I'll roughly summarize the guidance here for now. The primary audience for
these recommendations is senders/signers with high volume shared signing
domains; these domains are prime targets for replay because of their good
reputation. Other approaches exist, but these are the ones that can
generally be implemented relatively quickly.
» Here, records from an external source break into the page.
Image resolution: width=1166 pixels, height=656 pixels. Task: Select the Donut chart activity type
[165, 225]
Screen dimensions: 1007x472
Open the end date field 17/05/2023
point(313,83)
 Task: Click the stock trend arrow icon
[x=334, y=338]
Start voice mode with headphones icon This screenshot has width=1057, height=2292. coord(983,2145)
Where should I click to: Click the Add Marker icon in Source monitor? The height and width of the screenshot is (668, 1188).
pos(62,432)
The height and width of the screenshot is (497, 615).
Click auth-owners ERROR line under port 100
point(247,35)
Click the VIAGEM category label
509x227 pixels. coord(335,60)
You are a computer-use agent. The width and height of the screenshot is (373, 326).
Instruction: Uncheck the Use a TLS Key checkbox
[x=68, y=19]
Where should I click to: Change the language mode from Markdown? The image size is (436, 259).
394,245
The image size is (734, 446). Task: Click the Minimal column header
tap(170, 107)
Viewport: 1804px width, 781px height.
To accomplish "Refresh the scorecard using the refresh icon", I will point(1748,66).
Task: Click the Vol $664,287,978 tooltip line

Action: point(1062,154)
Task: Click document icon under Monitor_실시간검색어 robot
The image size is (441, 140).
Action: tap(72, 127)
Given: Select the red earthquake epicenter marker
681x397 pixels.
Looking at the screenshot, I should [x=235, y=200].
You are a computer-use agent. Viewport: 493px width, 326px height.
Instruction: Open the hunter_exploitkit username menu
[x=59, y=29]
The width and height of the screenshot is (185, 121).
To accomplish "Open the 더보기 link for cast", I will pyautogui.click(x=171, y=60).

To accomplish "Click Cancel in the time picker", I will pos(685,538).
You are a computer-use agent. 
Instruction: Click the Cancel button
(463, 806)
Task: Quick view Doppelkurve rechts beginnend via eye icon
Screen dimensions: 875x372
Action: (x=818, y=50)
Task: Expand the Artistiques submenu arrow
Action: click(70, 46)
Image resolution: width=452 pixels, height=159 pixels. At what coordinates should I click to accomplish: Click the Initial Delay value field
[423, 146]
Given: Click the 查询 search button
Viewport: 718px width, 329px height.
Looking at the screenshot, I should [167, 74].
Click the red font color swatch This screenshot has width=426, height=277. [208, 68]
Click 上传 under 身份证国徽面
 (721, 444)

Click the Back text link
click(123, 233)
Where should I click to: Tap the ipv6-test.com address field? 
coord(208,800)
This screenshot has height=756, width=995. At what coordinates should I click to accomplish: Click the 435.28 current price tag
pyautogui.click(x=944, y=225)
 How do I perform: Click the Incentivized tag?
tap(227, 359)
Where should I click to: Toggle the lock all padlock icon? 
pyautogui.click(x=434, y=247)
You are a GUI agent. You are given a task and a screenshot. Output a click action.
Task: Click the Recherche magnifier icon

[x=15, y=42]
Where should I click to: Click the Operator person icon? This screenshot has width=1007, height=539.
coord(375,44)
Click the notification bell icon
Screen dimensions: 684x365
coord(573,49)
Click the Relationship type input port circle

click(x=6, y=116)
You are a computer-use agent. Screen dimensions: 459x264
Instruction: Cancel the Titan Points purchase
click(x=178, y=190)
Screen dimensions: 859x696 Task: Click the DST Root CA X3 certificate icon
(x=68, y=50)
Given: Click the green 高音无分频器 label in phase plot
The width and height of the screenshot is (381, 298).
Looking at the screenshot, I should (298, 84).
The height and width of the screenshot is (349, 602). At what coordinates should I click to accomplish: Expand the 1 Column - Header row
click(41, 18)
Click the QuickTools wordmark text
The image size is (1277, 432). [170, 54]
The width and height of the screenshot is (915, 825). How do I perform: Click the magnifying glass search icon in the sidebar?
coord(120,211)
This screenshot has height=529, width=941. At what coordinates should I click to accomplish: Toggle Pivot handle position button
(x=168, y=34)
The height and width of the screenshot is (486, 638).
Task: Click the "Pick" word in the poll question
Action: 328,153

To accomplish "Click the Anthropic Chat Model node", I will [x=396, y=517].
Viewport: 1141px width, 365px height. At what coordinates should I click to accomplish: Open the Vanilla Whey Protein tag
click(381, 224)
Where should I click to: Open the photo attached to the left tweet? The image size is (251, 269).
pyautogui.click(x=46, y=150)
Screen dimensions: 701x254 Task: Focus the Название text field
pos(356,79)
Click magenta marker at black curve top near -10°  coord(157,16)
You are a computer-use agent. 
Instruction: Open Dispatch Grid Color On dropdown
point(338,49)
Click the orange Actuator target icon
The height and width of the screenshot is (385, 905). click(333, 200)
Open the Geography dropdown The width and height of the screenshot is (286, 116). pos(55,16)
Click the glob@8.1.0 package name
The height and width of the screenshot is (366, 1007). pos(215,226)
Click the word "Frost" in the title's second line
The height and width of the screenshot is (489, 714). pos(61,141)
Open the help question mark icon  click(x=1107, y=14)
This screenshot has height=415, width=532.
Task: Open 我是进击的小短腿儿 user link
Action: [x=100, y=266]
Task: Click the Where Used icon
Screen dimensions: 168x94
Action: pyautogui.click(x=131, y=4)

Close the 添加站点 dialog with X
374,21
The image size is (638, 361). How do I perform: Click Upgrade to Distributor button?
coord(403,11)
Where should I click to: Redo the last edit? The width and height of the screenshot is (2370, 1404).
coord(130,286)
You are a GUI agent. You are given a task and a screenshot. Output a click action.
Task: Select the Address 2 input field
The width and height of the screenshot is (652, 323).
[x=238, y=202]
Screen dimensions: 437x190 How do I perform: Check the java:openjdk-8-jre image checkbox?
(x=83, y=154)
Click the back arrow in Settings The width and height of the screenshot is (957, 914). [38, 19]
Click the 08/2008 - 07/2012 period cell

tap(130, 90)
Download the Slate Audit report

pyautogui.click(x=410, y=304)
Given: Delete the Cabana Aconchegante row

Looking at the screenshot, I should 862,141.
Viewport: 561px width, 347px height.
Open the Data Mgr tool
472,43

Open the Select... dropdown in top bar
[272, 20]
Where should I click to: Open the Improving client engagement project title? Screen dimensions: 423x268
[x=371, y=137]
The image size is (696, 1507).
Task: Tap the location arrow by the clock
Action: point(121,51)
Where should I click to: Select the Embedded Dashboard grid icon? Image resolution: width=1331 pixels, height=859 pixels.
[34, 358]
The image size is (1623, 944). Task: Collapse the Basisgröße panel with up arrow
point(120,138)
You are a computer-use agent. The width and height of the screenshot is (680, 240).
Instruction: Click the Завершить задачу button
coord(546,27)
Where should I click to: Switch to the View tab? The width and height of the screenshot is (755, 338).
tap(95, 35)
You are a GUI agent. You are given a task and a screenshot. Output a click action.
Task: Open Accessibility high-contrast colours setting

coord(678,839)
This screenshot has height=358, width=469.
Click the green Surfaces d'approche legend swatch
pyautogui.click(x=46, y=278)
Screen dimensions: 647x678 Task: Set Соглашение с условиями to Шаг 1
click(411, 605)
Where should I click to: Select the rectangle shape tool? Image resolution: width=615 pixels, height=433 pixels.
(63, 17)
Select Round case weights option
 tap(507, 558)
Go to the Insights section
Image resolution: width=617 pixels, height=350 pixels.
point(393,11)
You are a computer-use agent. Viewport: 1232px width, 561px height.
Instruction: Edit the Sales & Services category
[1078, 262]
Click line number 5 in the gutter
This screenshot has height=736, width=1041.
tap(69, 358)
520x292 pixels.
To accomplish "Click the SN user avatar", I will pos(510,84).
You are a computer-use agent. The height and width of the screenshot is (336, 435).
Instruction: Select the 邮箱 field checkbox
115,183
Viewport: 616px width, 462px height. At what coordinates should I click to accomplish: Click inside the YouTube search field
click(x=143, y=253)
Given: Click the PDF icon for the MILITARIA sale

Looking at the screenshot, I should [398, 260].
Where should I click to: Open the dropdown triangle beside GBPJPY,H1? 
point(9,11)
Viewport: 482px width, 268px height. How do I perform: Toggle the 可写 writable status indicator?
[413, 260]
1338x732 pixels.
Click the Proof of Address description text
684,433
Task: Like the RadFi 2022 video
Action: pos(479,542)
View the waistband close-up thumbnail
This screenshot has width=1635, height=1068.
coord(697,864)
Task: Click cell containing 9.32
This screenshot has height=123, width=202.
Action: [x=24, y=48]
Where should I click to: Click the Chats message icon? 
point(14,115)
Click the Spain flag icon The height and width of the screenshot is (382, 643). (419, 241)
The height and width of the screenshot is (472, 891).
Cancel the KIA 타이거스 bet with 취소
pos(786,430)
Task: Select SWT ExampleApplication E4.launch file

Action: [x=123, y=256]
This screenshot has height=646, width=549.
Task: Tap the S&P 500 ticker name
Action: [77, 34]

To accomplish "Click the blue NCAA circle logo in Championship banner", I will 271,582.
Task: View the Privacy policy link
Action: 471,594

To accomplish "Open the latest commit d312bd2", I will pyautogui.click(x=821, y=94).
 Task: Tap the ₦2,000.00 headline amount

- Screen new accounts based on industry standard methods
- Scan outbound mail for spam-like content, and restrict or block sending
based on results. Pay closer attention to new accounts, or accounts that
are otherwise high-risk.
- Monitor for signs of replay via abuse reports and third party tools
- Oversign Date and Subject headers
- Set signature expiration via x=, with expiration on the order of 30
minutes to a few days, depending on details of your signing processes
- After implementing oversigning and signature expiration, rotate keys
- Consider signing mail from new or higher risk accounts differently -
perhaps using a shorter signature expiration or different signing domain

Implied here is that Date and Subject are signed in the first place, which
in practice is almost always the case. In a small (n=35) survey of my own
personal mail last year, 97% of sending platforms signed Subject, and 89%
signed Date.

Top two most effective techniques here, in terms of minimizing long-term
viability of replay, are 1) signature expiration, and 2) shorter expiration
for higher-risk accounts.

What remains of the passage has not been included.